I love them both, for entirely different reasons. I don’t pit them against each other. They make me happy in different ways.
It is impossible to quantify. Period.
I’ll credit my original quoted review on this thread to Robert W Peabody III
Eeh, no. I don’t feel that assessment man, I don’t FEEL it.
“In my collection I have a copy of Il Grido, and damn what a boring movie it is. So devilishly sad, I mean.”
Unlike real shiny happy stuff like “Winter Light”? Not sure why Bergman decided to pick this little cat fight. My guess is that he was jealous that he couldn’t command the frame quite as well as Antonioni.I don’t mean to sound so pretentious. These opinions have been aired many times.
Bergman was a man of the theater. Antonioni was the essence of cinema.
They came to the art from different directions but they both did great things.
Maybe you can compare the performances of Monica Vitti and Bibi Andersson for what they contribute to the finished product. Antonioni and Bergman are such polar opposites. I just don’t know.
Both have the unprecedented ability to drag out drama in a film to the point of unintended comedy. :oP
If the two of them is all there is to cinema then it’s an art form I’ll take a pass on.
They give many kinds of pleasure. It isn’t all intellectual. Try “Monika.”

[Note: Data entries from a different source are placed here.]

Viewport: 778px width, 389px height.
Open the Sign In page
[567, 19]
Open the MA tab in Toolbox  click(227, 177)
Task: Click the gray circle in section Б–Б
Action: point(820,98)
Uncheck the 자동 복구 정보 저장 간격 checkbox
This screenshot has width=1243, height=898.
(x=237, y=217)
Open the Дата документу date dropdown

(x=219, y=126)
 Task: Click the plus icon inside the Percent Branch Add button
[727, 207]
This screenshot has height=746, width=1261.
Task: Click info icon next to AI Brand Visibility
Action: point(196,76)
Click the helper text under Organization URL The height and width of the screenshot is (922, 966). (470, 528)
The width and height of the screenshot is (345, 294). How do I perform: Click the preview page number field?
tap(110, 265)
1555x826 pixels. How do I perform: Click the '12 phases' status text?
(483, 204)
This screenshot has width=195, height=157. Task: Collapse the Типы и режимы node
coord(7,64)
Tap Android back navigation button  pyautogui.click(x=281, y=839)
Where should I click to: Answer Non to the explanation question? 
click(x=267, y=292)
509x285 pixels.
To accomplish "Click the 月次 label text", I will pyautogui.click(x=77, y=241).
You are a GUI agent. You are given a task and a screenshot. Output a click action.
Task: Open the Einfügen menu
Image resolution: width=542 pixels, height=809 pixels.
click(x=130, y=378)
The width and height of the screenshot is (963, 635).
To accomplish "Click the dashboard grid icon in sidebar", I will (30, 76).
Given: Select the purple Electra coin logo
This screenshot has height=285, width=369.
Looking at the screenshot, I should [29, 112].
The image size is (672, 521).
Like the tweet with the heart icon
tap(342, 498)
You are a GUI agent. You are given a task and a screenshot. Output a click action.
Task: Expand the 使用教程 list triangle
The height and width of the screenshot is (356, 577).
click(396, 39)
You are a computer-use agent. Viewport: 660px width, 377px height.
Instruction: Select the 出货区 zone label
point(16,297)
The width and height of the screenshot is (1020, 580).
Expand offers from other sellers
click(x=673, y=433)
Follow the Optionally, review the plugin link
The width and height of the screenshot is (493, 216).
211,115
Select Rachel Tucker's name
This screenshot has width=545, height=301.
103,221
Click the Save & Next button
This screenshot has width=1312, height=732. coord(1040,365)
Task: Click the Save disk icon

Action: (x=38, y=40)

“Le amiche” and “Tystnaden” are both fascinating, similar in some approaches to secrets of women, but also gives different point of the one from the South, and the other one from the North. But, “Il grido” s not boring, and Monica, she’s terrible but as Modesty Blaise, and in private life… Howard said it’s nuts, and he is right, and Bergman was at bad mood when written things like this.
I think during their Formal period there were some similarities. I remember thinking of Persona and Blow Up as films akin to each other.
I think that Antonioni held aesthetics in higher regard than Bergman ever did; to him it was the visual elements that were the driving narrative force. Bergman relied much more on dialogue, and, while visually relevant in his own right, he was not overly concerned with it.
While their respective emphasis and technique varied, each director was singularly great. Pitting them against each other is not only overly simplistic, it is to miss the point entirely.
I have never seen the point of comparing directors. Each brings his own unique vision and personal perspective to the screen.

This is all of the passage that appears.